One last thing I want to mention is the sentimental value that some movies hold. Some films can hold a lot of personal value to a person, whether it’s through nostalgia or relatability. In the past year, Black Panther has been extremely successful, earning over $700 million in the U.S. box office alone, along with an extremely high Metacritic score of 88 and very positive reviews from critics. Almost everyone I have spoken to has enjoyed this movie. Personally, I feel this movie is well written, I loved all the characters (even minor characters like Shuri were fun to watch), and almost every aspect of this movie worked for me. That being said, there is a vocal minority of people who hate on this movie and claim that it’s overrated, attacking people who like big blockbuster movies such as Black Panther. You don’t have to like Black Panther, but it’s unfair to discredit this movie and those who enjoy it. This movie holds a lot of cultural significance and is very important in terms of representation. Another movie from this year is To All The Boys I’ve Loved Before. While I didn’t enjoy this movie, I saw plenty of love for it, especially given that the lead character is an asian girl. This movie is of course important due to its representation and probably holds a lot of meaning to those who feel represented by it. I’m happy for those who felt represented and enjoyed the movie, despite not being fond of the movie myself. It’s easy to not enjoy a movie and allow others to enjoy it. There’s no use attacking people’s taste in movies when there are thousands of other movies out there to enjoy and speak positively about.

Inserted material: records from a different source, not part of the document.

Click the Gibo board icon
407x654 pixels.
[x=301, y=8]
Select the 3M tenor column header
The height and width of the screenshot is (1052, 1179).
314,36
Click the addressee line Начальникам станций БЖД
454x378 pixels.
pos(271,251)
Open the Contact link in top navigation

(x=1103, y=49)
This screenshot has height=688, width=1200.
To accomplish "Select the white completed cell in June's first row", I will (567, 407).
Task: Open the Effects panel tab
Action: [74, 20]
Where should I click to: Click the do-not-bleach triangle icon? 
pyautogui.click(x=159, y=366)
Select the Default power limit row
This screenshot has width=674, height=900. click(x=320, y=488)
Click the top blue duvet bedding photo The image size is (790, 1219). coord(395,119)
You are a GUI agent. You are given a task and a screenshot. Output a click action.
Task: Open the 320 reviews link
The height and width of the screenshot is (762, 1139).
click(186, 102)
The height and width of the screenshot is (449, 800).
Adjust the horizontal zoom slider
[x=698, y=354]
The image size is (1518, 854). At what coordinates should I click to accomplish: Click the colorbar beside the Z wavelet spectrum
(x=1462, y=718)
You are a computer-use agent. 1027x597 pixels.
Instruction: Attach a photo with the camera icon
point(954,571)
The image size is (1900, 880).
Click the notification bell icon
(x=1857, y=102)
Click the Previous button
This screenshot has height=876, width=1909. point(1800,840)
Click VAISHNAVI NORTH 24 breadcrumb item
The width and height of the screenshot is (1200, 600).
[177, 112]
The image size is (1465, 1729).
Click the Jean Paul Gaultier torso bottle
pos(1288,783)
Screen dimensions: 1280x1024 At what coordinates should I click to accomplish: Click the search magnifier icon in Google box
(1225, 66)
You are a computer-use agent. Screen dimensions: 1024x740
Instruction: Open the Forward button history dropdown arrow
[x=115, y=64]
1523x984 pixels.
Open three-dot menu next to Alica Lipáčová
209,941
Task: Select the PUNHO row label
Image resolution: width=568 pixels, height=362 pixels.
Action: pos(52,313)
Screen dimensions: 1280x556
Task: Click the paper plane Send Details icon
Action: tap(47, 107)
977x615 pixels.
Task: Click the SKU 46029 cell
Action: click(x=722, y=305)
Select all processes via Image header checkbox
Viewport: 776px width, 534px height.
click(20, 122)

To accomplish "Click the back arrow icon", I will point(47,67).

As I’ve said, you don’t have to like every single movie you watch and it’s valid to dislike movies that everyone seems to love. However, it’s important to stop worrying so much about what movies we hate. Instead, focus on the movies you like in order to decrease toxicity and allow other people to enjoy things. As said by Rose in The Last Jedi, “We’re going to win this war, not by fighting what we hate, but saving what we love.”